Tayyip Erdoğan karşılık olarak Süreci istihbarat faaliyeti olarak gördüğünü vurguladı ve İzleme Heyeti oluşumuna karşı çıktı. Nihayet Başbakan Yardımcısı Bülent Arınç, “Ülkeyi hükümet yönetiyor, sorumluluk hükümete aittir” diyerek, Erdoğan’a parti içinde bugüne değin görülmemiş ölçüde en açık ve en sert itirazı yaptı.

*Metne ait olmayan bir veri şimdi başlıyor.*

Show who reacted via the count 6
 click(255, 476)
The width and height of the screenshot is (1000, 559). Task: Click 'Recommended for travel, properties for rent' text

Bu noktada, yani Cumhurbaşkanı ile hükümet arasındaki zıtlaşmanın gizlenemez hale geldiği noktada, Tayyip Erdoğan yanlısı aktörler devreye girdi. Başta Ankara Belediye Başkanı Melih Gökçek olmak üzere, Bülent Arınç’ı “Paralel Yapı uzantısı” diye suçladılar. Bülent Arınç, Bakanlar Kurulu toplantısı sonrasında Melih Gökçek’e hakikaten ancak en düşük seviyedeki kavgada kullanılabilecek bir üslupla karşılık verdi.
Her şeye karşın Bülent Arınç bugünkü açıklamasında, “Liderimizdir, aile reisidir, halkın kahramanıdır” diyerek Erdoğan’ı sahiplendi; ancak, Çözüm Süreci konusundaki itirazlarını geri almadı; bu konuda mesela İzleme Heyeti konusunda Erdoğan’a yeniden bilgi vereceklerini söyledi.
Bülent Arınç’ın Erdoğan’ı sahiplenmiş görünen sözleri siyasi nezaket icabı söylenmiş sözler.
AKP içindeki iktidar kavgasının milletvekili aday listelerinin teslim edileceği tarihe kadar daha da sertleşeceğini öngörmek ise kâhinlik değil.
Erdoğan’ın “Bu seçim başkanlık sistemi seçimi olacak” diye muhtarlardan bile destek talep etmesine karşılık Ahmet Davutoğlu’nun ve Bülent Arınç’ın başkanlık sistemi isteğini destekleyici bir tutum içinde olmamaları da son derece dikkat çekici.
Sonuç olarak, galiba dünyevi siyaset kendi hükmünü icra ediyor.
Malum, “bir posta yedi derviş sığar da iki şeyh sığmaz!
Bu kavgadan ezilenler ve yoksullar lehine bir sonuç çıkar mı?

Ezilenler ve yoksullar bu kavganın ayırdında olsalar belki!!!